Problem statement:
Work out how many lines of this material hold the word "badge". Write only that number.

Records for the task:
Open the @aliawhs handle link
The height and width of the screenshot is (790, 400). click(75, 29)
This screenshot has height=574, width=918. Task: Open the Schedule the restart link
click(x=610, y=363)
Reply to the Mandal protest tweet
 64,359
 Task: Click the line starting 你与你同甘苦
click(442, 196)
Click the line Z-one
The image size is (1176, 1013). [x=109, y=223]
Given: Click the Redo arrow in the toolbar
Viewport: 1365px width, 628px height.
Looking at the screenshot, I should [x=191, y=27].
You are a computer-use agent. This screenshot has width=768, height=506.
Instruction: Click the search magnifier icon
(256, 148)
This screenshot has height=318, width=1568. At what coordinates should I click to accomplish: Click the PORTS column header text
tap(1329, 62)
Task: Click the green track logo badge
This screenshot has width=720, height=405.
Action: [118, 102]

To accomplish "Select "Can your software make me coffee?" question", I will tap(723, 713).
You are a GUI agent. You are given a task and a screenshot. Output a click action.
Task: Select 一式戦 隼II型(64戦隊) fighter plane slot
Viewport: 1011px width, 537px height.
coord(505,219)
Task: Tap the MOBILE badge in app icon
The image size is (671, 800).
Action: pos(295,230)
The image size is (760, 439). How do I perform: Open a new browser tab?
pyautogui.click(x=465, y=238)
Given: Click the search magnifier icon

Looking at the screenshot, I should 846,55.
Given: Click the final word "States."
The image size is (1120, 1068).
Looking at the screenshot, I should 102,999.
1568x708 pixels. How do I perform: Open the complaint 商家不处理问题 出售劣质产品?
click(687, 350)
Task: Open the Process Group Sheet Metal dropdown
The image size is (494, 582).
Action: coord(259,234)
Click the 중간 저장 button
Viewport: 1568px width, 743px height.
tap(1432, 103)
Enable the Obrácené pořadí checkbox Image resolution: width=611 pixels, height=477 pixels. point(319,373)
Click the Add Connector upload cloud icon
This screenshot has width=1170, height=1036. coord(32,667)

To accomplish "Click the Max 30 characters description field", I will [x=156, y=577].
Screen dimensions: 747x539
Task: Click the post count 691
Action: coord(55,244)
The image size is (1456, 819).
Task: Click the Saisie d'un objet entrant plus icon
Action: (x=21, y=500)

Output:
2